--- /dev/null
+From a6c11c0a5235fb144a65e0cb2ffd360ddc1f6c32 Mon Sep 17 00:00:00 2001
+From: Dongli Zhang <dongli.zhang@oracle.com>
+Date: Wed, 22 May 2024 15:02:18 -0700
+Subject: genirq/cpuhotplug, x86/vector: Prevent vector leak during CPU offline
+
+From: Dongli Zhang <dongli.zhang@oracle.com>
+
+commit a6c11c0a5235fb144a65e0cb2ffd360ddc1f6c32 upstream.
+
+The absence of IRQD_MOVE_PCNTXT prevents immediate effectiveness of
+interrupt affinity reconfiguration via procfs. Instead, the change is
+deferred until the next instance of the interrupt being triggered on the
+original CPU.
+
+When the interrupt next triggers on the original CPU, the new affinity is
+enforced within __irq_move_irq(). A vector is allocated from the new CPU,
+but the old vector on the original CPU remains and is not immediately
+reclaimed. Instead, apicd->move_in_progress is flagged, and the reclaiming
+process is delayed until the next trigger of the interrupt on the new CPU.
+
+Upon the subsequent triggering of the interrupt on the new CPU,
+irq_complete_move() adds a task to the old CPU's vector_cleanup list if it
+remains online. Subsequently, the timer on the old CPU iterates over its
+vector_cleanup list, reclaiming old vectors.
+
+However, a rare scenario arises if the old CPU is outgoing before the
+interrupt triggers again on the new CPU.
+
+In that case irq_force_complete_move() is not invoked on the outgoing CPU
+to reclaim the old apicd->prev_vector because the interrupt isn't currently
+affine to the outgoing CPU, and irq_needs_fixup() returns false.

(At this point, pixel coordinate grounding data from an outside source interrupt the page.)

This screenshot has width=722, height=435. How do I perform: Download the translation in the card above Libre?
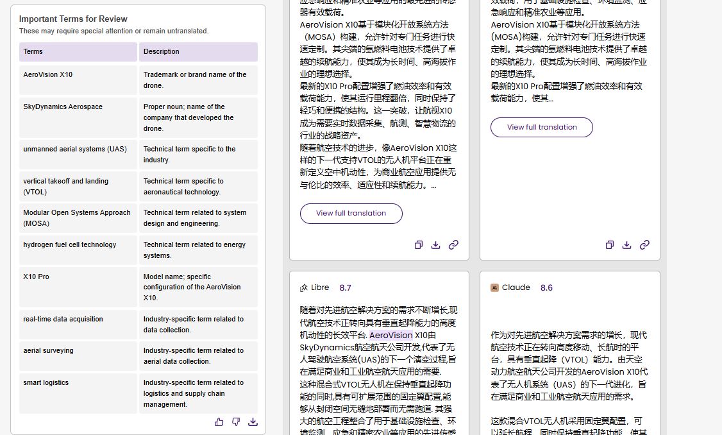click(436, 244)
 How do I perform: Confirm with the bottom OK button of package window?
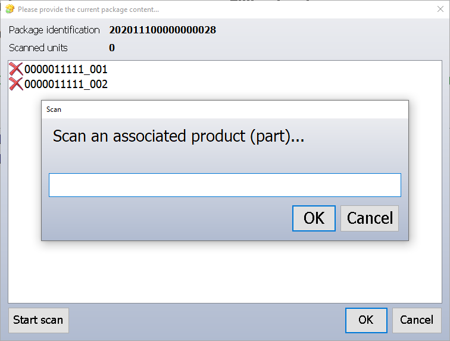click(365, 320)
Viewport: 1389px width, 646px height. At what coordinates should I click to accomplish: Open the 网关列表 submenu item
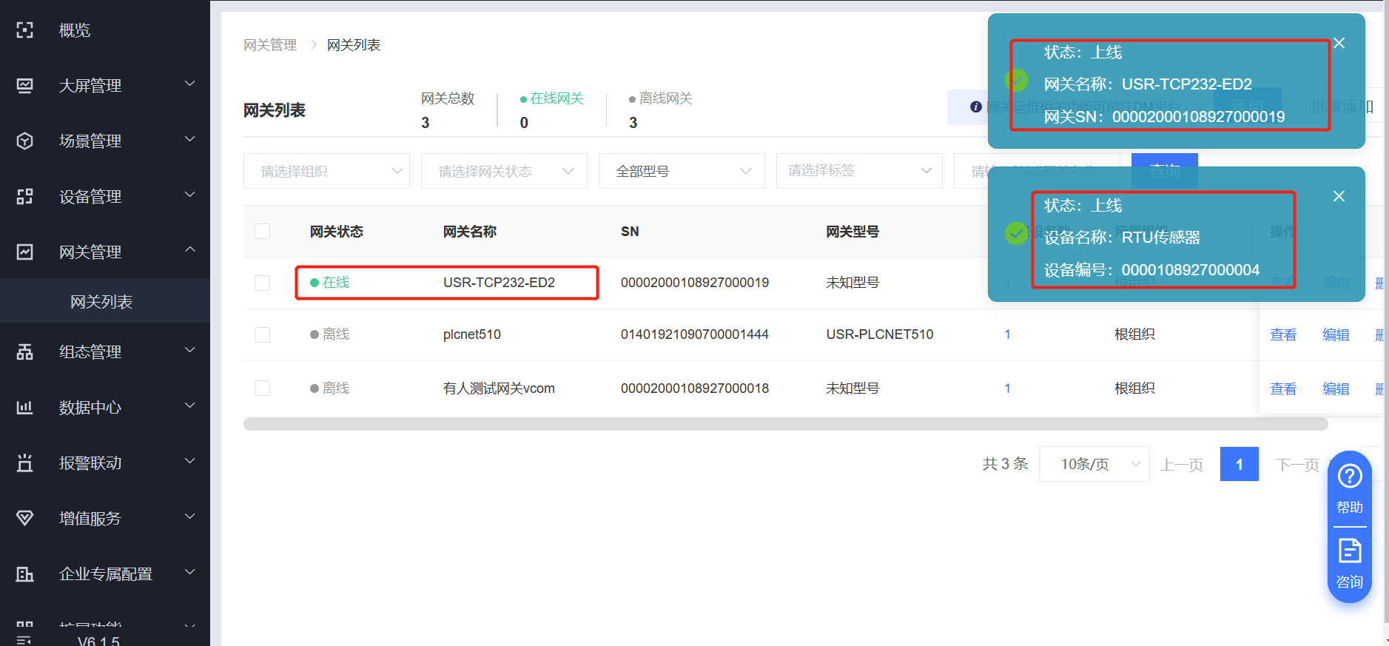[101, 302]
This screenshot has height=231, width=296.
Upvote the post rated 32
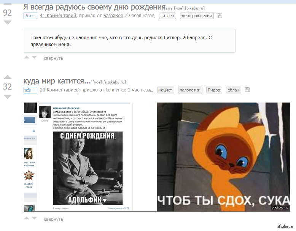pos(8,77)
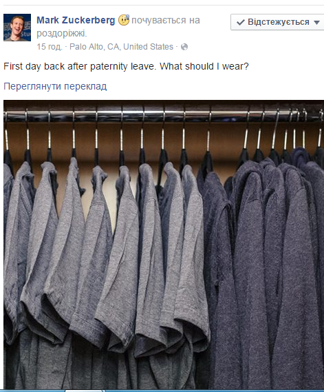Click the Відстежується follow button label
324x392 pixels.
(279, 22)
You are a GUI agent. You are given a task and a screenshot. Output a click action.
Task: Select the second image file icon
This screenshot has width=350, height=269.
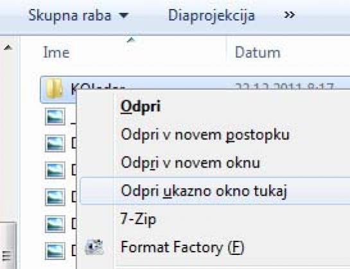click(x=55, y=143)
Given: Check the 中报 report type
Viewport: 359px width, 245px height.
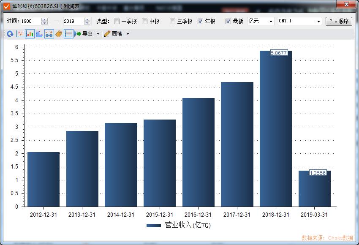Looking at the screenshot, I should point(145,21).
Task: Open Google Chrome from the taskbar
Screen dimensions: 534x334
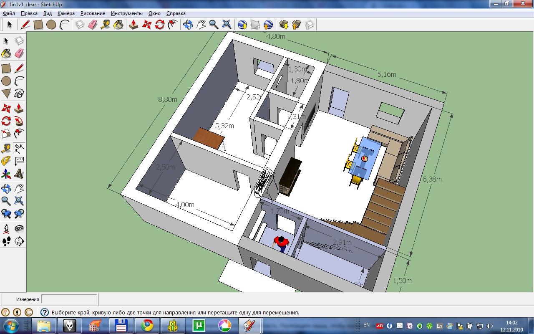Action: click(x=146, y=325)
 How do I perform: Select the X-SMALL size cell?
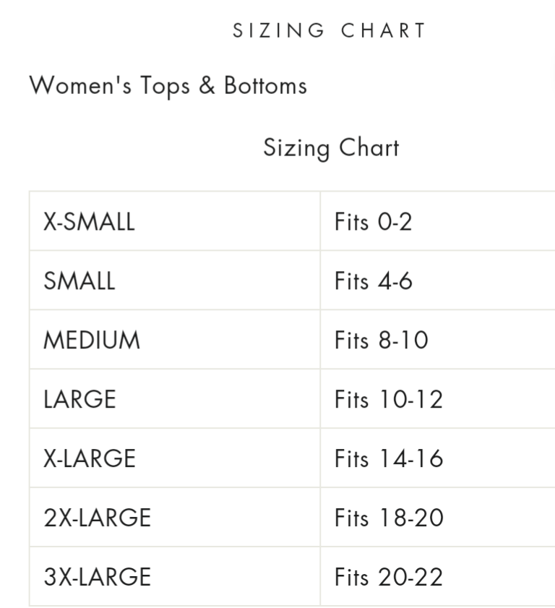(89, 221)
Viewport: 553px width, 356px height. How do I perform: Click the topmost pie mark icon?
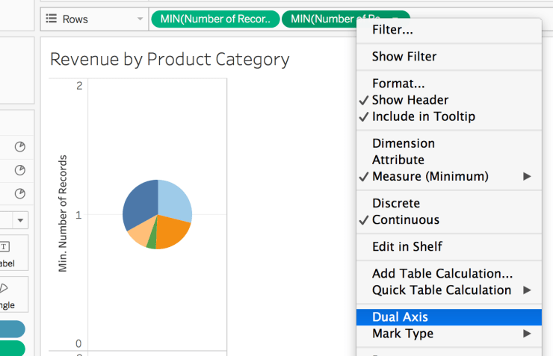[20, 147]

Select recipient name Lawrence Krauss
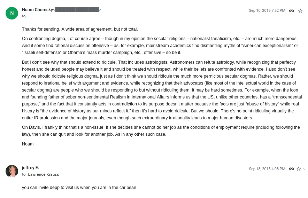tap(44, 174)
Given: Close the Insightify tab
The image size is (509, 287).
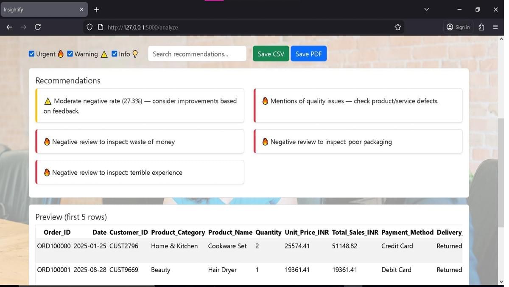Looking at the screenshot, I should tap(81, 9).
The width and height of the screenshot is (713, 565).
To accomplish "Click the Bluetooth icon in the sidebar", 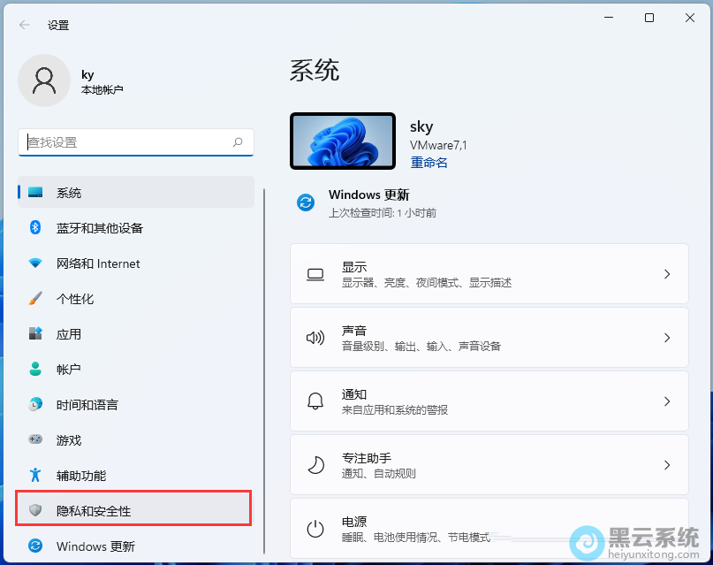I will (35, 228).
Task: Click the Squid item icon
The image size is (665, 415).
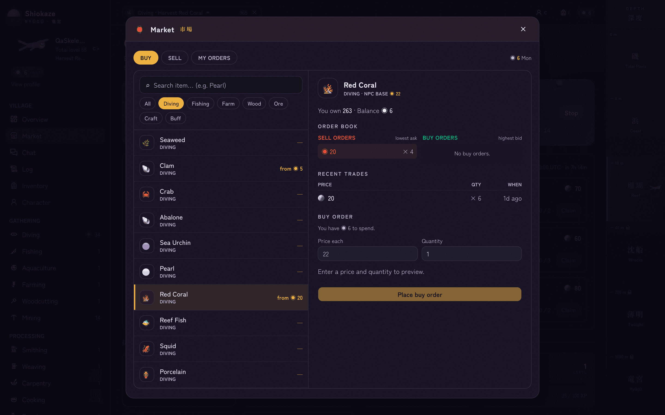Action: (146, 349)
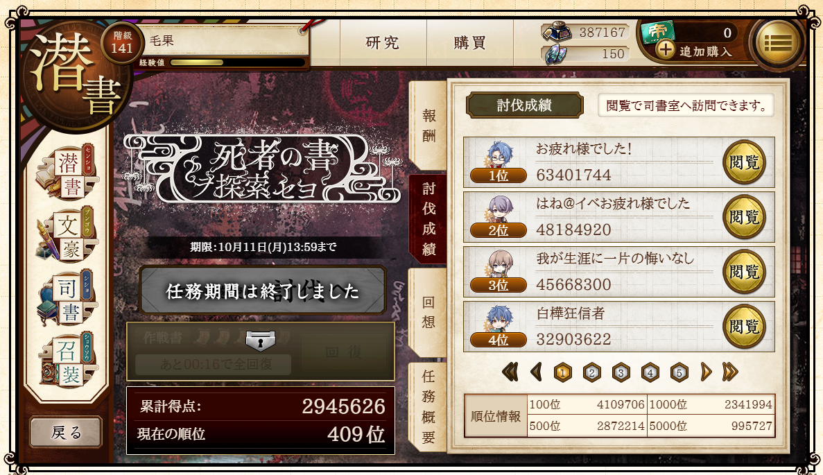Click 閲覧 for the 2位 player
This screenshot has width=823, height=475.
pos(744,217)
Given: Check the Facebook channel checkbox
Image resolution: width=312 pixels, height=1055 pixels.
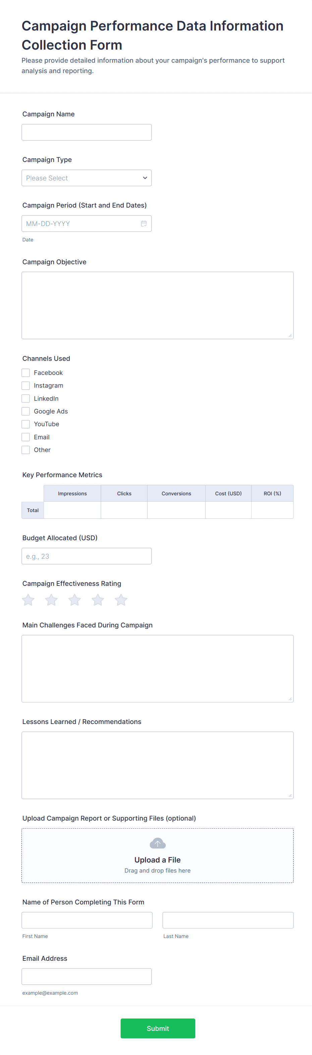Looking at the screenshot, I should tap(26, 373).
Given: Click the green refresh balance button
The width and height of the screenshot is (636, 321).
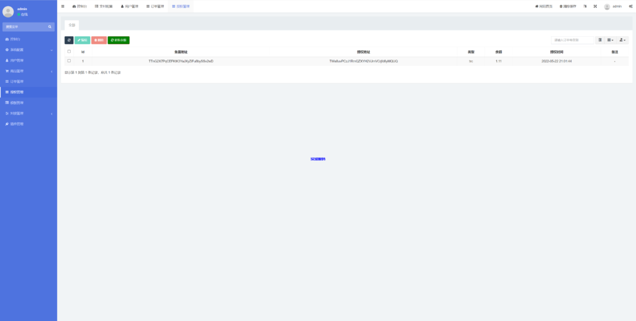Looking at the screenshot, I should pyautogui.click(x=119, y=40).
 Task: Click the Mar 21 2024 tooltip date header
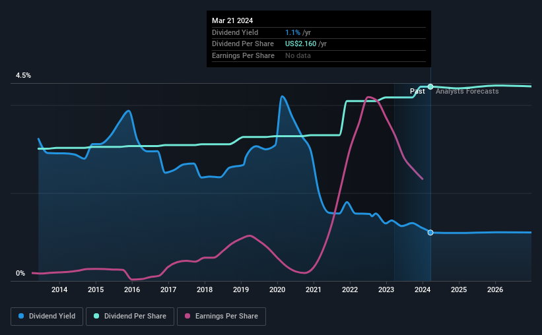(232, 20)
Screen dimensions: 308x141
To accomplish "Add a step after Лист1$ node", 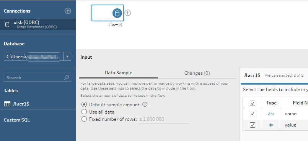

Even
+though __vector_schedule_cleanup() is later called on the new CPU, it
+doesn't reclaim apicd->prev_vector; instead, it simply resets both
+apicd->move_in_progress and apicd->prev_vector to 0.
+
+As a result, the vector remains unreclaimed in vector_matrix, leading to a
+CPU vector leak.
+
+To address this issue, move the invocation of irq_force_complete_move()
+before the irq_needs_fixup() call to reclaim apicd->prev_vector, if the
+interrupt is currently or used to be affine to the outgoing CPU.
+
+Additionally, reclaim the vector in __vector_schedule_cleanup() as well,
+following a warning message, although theoretically it should never see
+apicd->move_in_progress with apicd->prev_cpu pointing to an offline CPU.
+
+Fixes: f0383c24b485 ("genirq/cpuhotplug: Add support for cleaning up move in progress")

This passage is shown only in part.